French pilot Michel Marszalek fought in the battle of Dien Bien Phu half a century ago, but until this week had never set foot in the Vietnamese city which has come to epitomise the end of French rule in Indochina.
The 73-year-old veteran, who flew 115 missions over Dien Bien Phu in a C-47 Dakota, was in the mountain-ringed city to remember his own fallen comrades as it celebrated the 50th anniversary of the epic victory over the French on Friday.
"I don't recognise this place," Marszalek told reporters, referring to the hotels, restaurants, shops and Internet cafes in the city of 60,000 people.
PHOTO: AFP
All he recalled from his sorties half a century ago were glimpses of paddy fields and rustic wooden houses from the air.
Undeterred by unrelenting rain, some 15,000 people crowded Dien Bien Phu's main stadium yesterday to watch military parades, variety shows and listen to rousing speeches.

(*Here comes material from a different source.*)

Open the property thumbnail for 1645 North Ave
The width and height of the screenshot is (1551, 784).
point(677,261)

"We are sharing the joy and victory with the people of France and the peace-loving people of the world," Defense Minister Pham Van Tra told an enthusiastic crowd of mostly Vietnamese.

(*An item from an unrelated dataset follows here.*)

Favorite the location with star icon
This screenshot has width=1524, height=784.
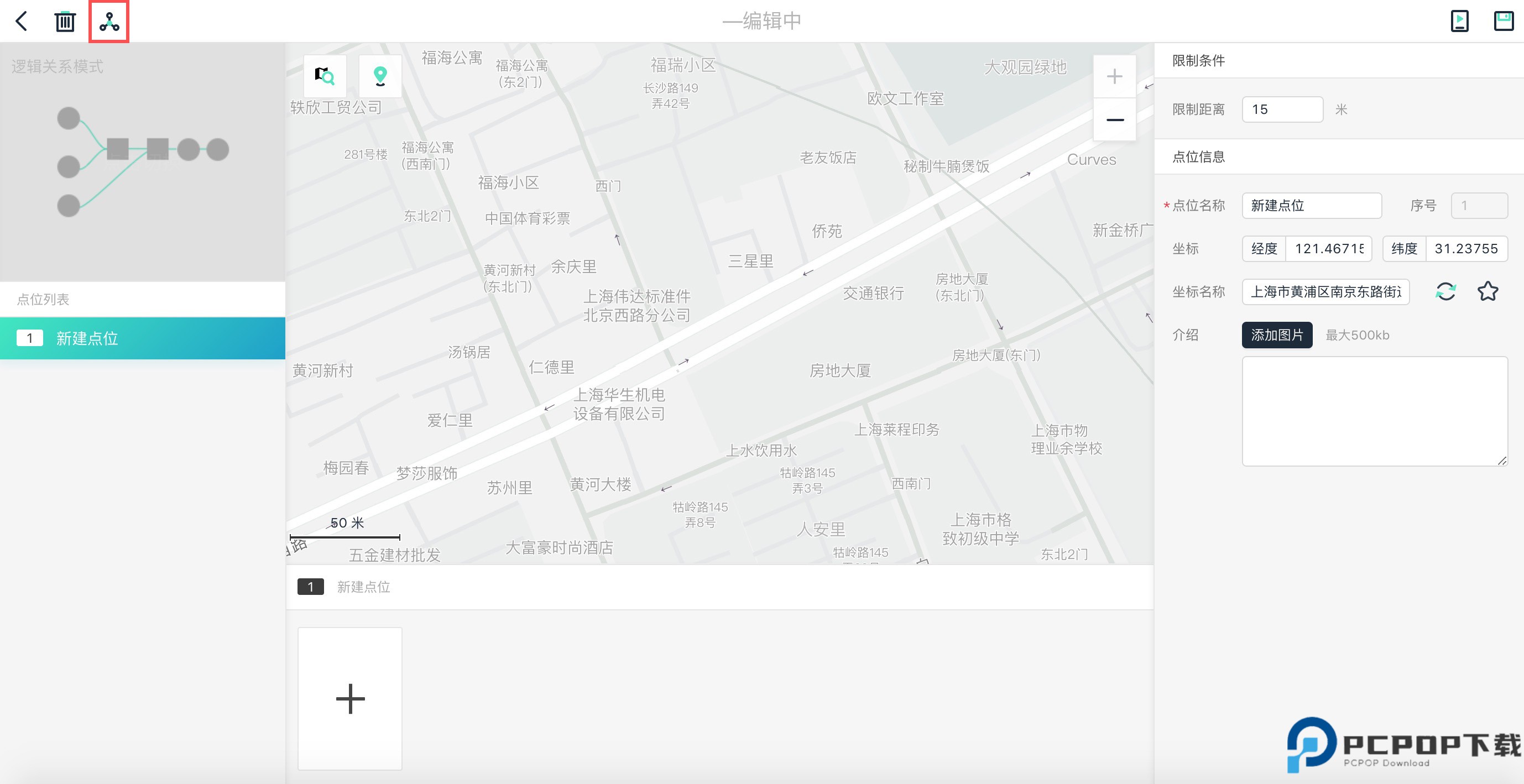tap(1488, 292)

General Vo Nguyen Giap, whose guerrilla tactics were made famous by the Dien Bien Phu rout, sees broader significance in the event.
"It was a victory for colonized countries all over the world," the 93-year-old four star general said in March.
It was on May 7, 1954 that a rag-tag group of Viet Minh accepted the surrender from the better equipped forces led by General Christian de Castries after a bloody 56-day siege. The victory marked France's withdrawal from Indochina.
Giap estimated French forces -- who included a multinational French legion comprised of Germans, Italians, North Africans, Thai and even Vietnamese -- suffered 16,000 casualties.
The Viet Minh, a coalition of communists and nationalists, lost around 10,000.
The actual tallies will probably never be known. Other accounts, including The Last Valley by Martin Windrow published this year, note about 9,000 French forces were marched away as prisoners, and perhaps half died or disappeared.
The French have taken a low-key approach to the 50-year anniversary, with President Jacques Chirac and Ambassador Antoine Pouillieute attending a ceremony in Paris yesterday to honor the fallen.
At a seminar about the legendary battle, one of many events that Vietnam has hosted since March for the anniversary, Pouillieute focused on the lessons learned rather than the defeat.
"The profound relations between Vietnam and France have often been happy, sometimes cruel, but never mediocre," the envoy said at the seminar last month.
Two embassy officials will lay a wreath at the French monument in Dien Bien Phu, a white obelisk within a courtyard of trees that lies along a small road surrounded by houses. It was the former location of the French military hospital.
Marszalek will also lay his own wreath at the monument and is taking back soil from A1 Hill (Eliane 2) where France made its last major stand. The French gave women's names to a number of hills where they were entrenched.
While recounting stories of the battle with tears, Marszalek, accompanied by his wife who had lost her fiance at Dien Bien Phu, also paid tribute to his former enemy.
"The bravery that these people showed to defend their country is incredible," he said.